Рэмбо нравилось возить Миллера по улицам Сараева. Он запрыгивал в шестицилиндровый «ауди», экспроприированный из гаража почившего в бозе парламента Боснии, и садился за руль, Миллера сажал рядом, и, не пристегнувшись, на бешеной скорости они носились по городу. Им нравилось щекотать себе нервы: машину заносило и крутило посреди мусора, трупов, разбегающихся в страхе случайных прохожих; не раз и не два она попадала под снайперский обстрел, и каждый раз Миллер засекал время. Так они перебирались из Радичевы, где находился штаб, в Ступ, к ребятам Рэмбо. «Ауди» был весь изрешечен пулями, но, как по волшебству, оба оставались целы; они дразнили смерть, получая от этого огромное удовольствие. Особенно тащился Миллер; время от времени Рэмбо давал ему порулить, и тогда Миллер чуть не терял сознания от подскакивающего уровня адреналина в крови. Ездили они и по ночам с выключенными фарами; Рэмбо уверял: он настолько мастерски водит, что может делать это с закрытыми глазами. Впрочем, езда на машине по ночному Сараеву мало чем отличалась от езды вслепую.

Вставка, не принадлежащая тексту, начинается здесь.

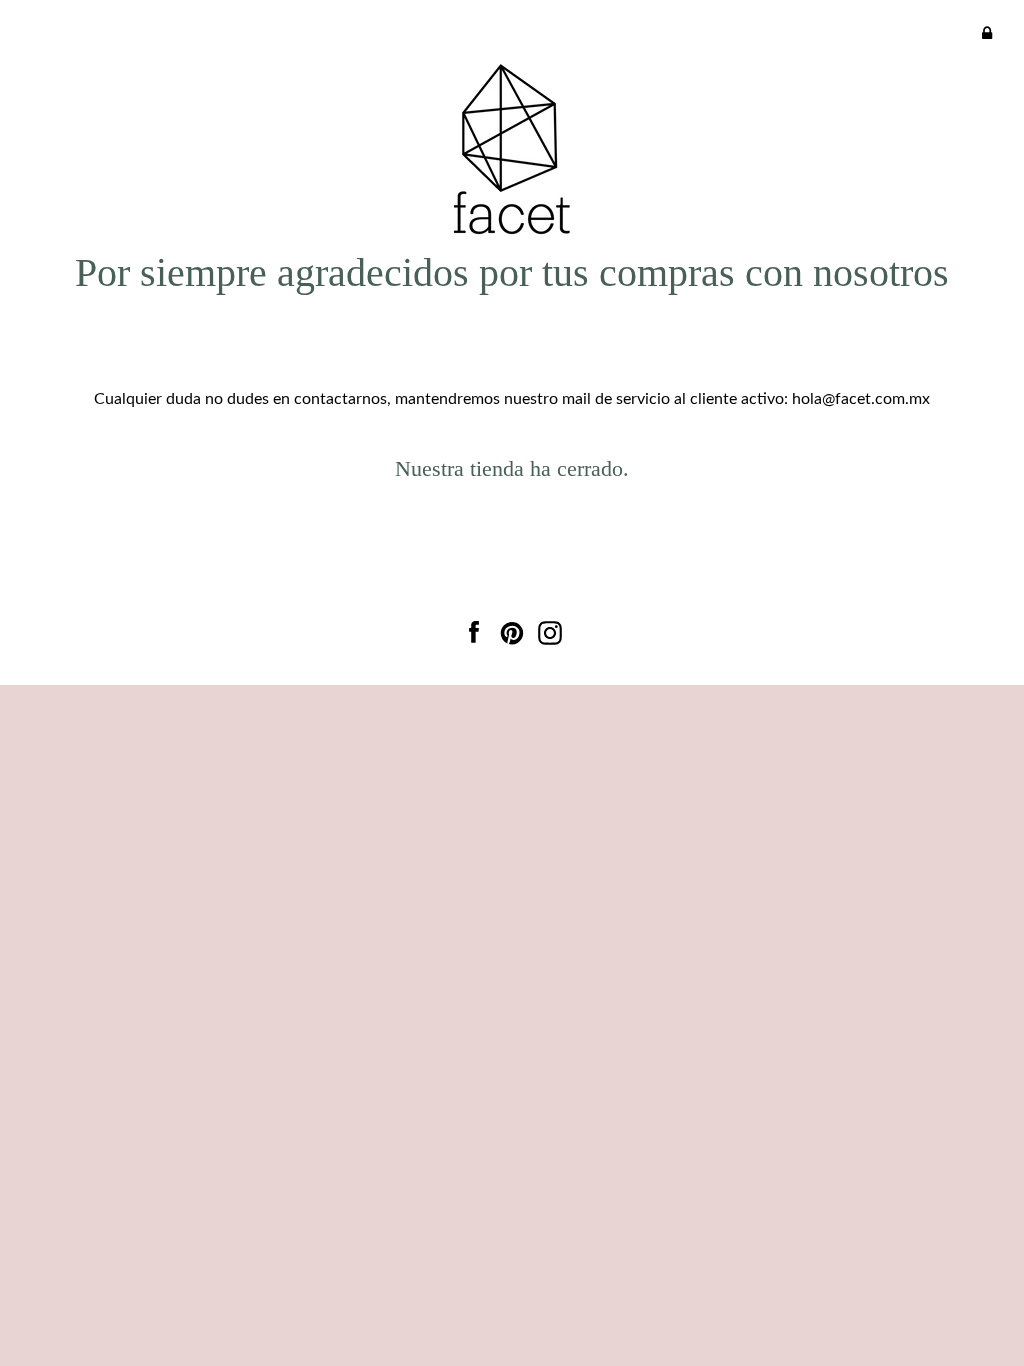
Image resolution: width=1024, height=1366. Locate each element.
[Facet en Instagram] (550, 629)
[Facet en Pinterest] (512, 629)
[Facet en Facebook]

Однажды Рора оказался в Сконе, на юге Швеции, и там ему привелось сыграть в джин-рамми с одним человеком, который, узнав, что Рора приехал из Сараева, ужасно воодушевился. Настолько, что позволил Pope ободрать себя как липку. Потом он повез Рору к себе домой на громадном «бентли» с сиденьями из нежнейшей кожи — казалось, в машине слышны вздохи призраков телят, пущенных на заклание. Этот богач сказал, что хочет показать Pope одну вещь. Он коллекционировал старинные автомобили: были у него и «форды-Т», и несколько нацистских «фольксвагенов», и «бугатти» в отличном состоянии. Pope же он хотел похвастаться другим: на стене гаража, подсвеченные, как иконы на алтаре, висели рулевое колесо и медная труба — когда-то с помощью таких труб сидящие сзади пассажиры общались с водителями. Эти руль и труба являлись частями автомобиля, в котором в Сараеве в 1914 году погибли эрцгерцог и его супруга: с этого началась Первая мировая война, а ее самой первой жертвой стала беременная эрцгерцогиня. Владелец коллекции был сильно пьян и вдобавок под сильным впечатлением от внушительного проигрыша; он возбужденно рассказывал Pope, как на этот самый руль градом лился пот с лица шофера, как эрцгерцог испустил последний вздох, как гортанные немецкие согласные навсегда застряли в переговорной трубе. Ничтожные мелочи — вот все, что осталось от человека, который должен был стать императором. «Последним к рулю империи прикоснулся до смерти перепуганный безымянный шофер, решивший, что во всем обвинят его», — сквозь слезы сказал коллекционер. (Я невольно бросил взгляд на руки Андрия, крепко вцепившиеся в руль «форда»; костяшки двух пальцев на левой руке у него были разбиты — скорее всего, в результате разборок с конкурентами.) По мнению Роры, шведа облапошили, ведь подобных подделок — пруд пруди; сам Рора знавал в Берлине одного портного, который специализировался на пошиве старой военной формы, а в Милане был один умелец, подделывавший любовные письма шестнадцатого века. В Амстердаме, по слухам, жил кузнец, занимавшийся изготовлением древних самурайских мечей. Но Рора не захотел разочаровывать своего случайного знакомого — каждый верит в то, во что ему необходимо верить.